* Text section *

>>>>>

He chose to flee not because he wanted to but because he couldn’t bear to repeat our experience in December 2023, when we were besieged in our home by Israeli tanks and went three days without water in unimaginable circumstances. After surviving that we were displaced to al-Shifa hospital for 40 days before we returned home. It was a harrowing period.
The road to the south felt endless, but not because of the distance.
I tried not to look too long at the people who had chosen to remain, some because they had nowhere to go, others because they couldn’t endure the idea of leaving.
Most of my relatives stayed in Gaza City. The trip south would be too arduous for them. I said goodbye to my grandparents and hugged them. I did not know when or if I would ever see them again. We were choosing between two impossible options: death or death.
The road to the south was terrible. People were doing nothing more than trying to survive.
Trucks, cars and buses were packed with Palestinians and their scant belongings. We carried whatever we could to start a life from square one—in a tent.
On the way, I could barely recognize the streets. The places I once knew had been erased by airstrikes. My little brother kept asking, “Are we close to the south?”
We arrived at Al-Zawayda, where my father’s friend had secured a tent for us to stay. We were very fortunate—many people had no shelter and were sleeping on the streets and open grounds.
We spent over $1,000 just on transportation for a few kilometers. That’s not taking into account the cost of paying for a tent or anything else, or the commission fees of simply withdrawing money, which are now nearly 50%.
Which is why many Palestinians in Gaza City chose to stay. It is not because they could endure more suffering, but because they have no money, no resources, no ability anymore to flee.

<<<<<

* Entries shown *
>>>>>

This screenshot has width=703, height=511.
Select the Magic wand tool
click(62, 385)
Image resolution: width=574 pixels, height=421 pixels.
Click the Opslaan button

<<<<<

* Instructions for the task *
From the account of leaving Gaza City for the south, copy word for word the stretch from "I tried not" through "idea of leaving.".

* Written response *
I tried not to look too long at the people who had chosen to remain, some because they had nowhere to go, others because they couldn’t endure the idea of leaving.